→ TASK BRIEF: Your reply should contain every record, restated word for word.

→ DATA SECTION:
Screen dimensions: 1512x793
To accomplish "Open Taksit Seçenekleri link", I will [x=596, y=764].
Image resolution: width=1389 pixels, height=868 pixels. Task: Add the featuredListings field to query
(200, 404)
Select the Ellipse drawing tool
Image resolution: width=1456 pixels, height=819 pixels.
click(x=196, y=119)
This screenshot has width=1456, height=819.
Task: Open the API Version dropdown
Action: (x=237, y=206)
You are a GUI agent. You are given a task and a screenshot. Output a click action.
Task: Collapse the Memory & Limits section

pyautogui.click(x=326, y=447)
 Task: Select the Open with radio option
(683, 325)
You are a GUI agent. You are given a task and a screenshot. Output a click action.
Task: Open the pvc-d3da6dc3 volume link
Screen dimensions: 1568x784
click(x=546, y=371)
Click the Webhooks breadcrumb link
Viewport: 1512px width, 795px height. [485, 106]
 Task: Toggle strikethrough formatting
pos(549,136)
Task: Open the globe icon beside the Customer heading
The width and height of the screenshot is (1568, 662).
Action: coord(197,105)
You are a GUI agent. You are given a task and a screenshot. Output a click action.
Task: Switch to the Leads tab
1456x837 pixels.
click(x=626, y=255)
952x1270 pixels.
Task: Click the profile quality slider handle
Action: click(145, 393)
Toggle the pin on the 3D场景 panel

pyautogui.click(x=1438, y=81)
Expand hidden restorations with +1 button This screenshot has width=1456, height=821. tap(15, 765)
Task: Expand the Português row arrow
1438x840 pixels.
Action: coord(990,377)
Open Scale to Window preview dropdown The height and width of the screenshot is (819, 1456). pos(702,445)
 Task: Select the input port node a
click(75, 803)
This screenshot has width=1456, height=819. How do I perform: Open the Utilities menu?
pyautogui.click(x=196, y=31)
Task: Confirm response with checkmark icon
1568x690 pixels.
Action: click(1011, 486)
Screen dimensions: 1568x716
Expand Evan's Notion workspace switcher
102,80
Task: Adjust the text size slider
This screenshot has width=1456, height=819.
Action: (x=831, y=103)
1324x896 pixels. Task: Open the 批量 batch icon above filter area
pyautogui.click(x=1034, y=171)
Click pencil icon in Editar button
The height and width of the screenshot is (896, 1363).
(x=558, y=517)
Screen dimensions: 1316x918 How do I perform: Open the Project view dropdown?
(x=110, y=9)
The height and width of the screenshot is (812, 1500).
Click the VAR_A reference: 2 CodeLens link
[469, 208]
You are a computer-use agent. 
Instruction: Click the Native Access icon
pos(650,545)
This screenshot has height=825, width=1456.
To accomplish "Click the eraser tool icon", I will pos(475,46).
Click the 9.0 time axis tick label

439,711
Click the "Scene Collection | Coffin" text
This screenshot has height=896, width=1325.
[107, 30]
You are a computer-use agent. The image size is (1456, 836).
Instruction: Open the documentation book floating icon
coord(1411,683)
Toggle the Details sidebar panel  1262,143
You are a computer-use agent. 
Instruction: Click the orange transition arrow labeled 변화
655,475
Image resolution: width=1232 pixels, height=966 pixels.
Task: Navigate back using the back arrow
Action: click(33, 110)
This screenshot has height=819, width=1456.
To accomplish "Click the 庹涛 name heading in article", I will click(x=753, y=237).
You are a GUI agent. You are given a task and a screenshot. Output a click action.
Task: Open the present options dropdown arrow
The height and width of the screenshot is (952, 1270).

→ COMPLETED TASK:
Screen dimensions: 1512x793
To accomplish "Open Taksit Seçenekleri link", I will [x=596, y=764].
Image resolution: width=1389 pixels, height=868 pixels. Task: Add the featuredListings field to query
(200, 404)
Select the Ellipse drawing tool
Image resolution: width=1456 pixels, height=819 pixels.
click(x=196, y=119)
This screenshot has width=1456, height=819.
Task: Open the API Version dropdown
Action: (x=237, y=206)
You are a GUI agent. You are given a task and a screenshot. Output a click action.
Task: Collapse the Memory & Limits section

pyautogui.click(x=326, y=447)
 Task: Select the Open with radio option
(683, 325)
You are a GUI agent. You are given a task and a screenshot. Output a click action.
Task: Open the pvc-d3da6dc3 volume link
Screen dimensions: 1568x784
click(x=546, y=371)
Click the Webhooks breadcrumb link
Viewport: 1512px width, 795px height. [485, 106]
 Task: Toggle strikethrough formatting
pos(549,136)
Task: Open the globe icon beside the Customer heading
The width and height of the screenshot is (1568, 662).
Action: coord(197,105)
You are a GUI agent. You are given a task and a screenshot. Output a click action.
Task: Switch to the Leads tab
1456x837 pixels.
click(x=626, y=255)
952x1270 pixels.
Task: Click the profile quality slider handle
Action: click(145, 393)
Toggle the pin on the 3D场景 panel

pyautogui.click(x=1438, y=81)
Expand hidden restorations with +1 button This screenshot has width=1456, height=821. tap(15, 765)
Task: Expand the Português row arrow
1438x840 pixels.
Action: coord(990,377)
Open Scale to Window preview dropdown The height and width of the screenshot is (819, 1456). pos(702,445)
 Task: Select the input port node a
click(75, 803)
This screenshot has width=1456, height=819. How do I perform: Open the Utilities menu?
pyautogui.click(x=196, y=31)
Task: Confirm response with checkmark icon
1568x690 pixels.
Action: click(1011, 486)
Screen dimensions: 1568x716
Expand Evan's Notion workspace switcher
102,80
Task: Adjust the text size slider
This screenshot has width=1456, height=819.
Action: (x=831, y=103)
1324x896 pixels. Task: Open the 批量 batch icon above filter area
pyautogui.click(x=1034, y=171)
Click pencil icon in Editar button
The height and width of the screenshot is (896, 1363).
(x=558, y=517)
Screen dimensions: 1316x918 How do I perform: Open the Project view dropdown?
(x=110, y=9)
The height and width of the screenshot is (812, 1500).
Click the VAR_A reference: 2 CodeLens link
[469, 208]
You are a computer-use agent. 
Instruction: Click the Native Access icon
pos(650,545)
This screenshot has height=825, width=1456.
To accomplish "Click the eraser tool icon", I will pos(475,46).
Click the 9.0 time axis tick label

439,711
Click the "Scene Collection | Coffin" text
This screenshot has height=896, width=1325.
[107, 30]
You are a computer-use agent. The image size is (1456, 836).
Instruction: Open the documentation book floating icon
coord(1411,683)
Toggle the Details sidebar panel  1262,143
You are a computer-use agent. 
Instruction: Click the orange transition arrow labeled 변화
655,475
Image resolution: width=1232 pixels, height=966 pixels.
Task: Navigate back using the back arrow
Action: click(33, 110)
This screenshot has height=819, width=1456.
To accomplish "Click the 庹涛 name heading in article", I will click(x=753, y=237).
You are a GUI agent. You are given a task and a screenshot. Output a click action.
Task: Open the present options dropdown arrow
The height and width of the screenshot is (952, 1270).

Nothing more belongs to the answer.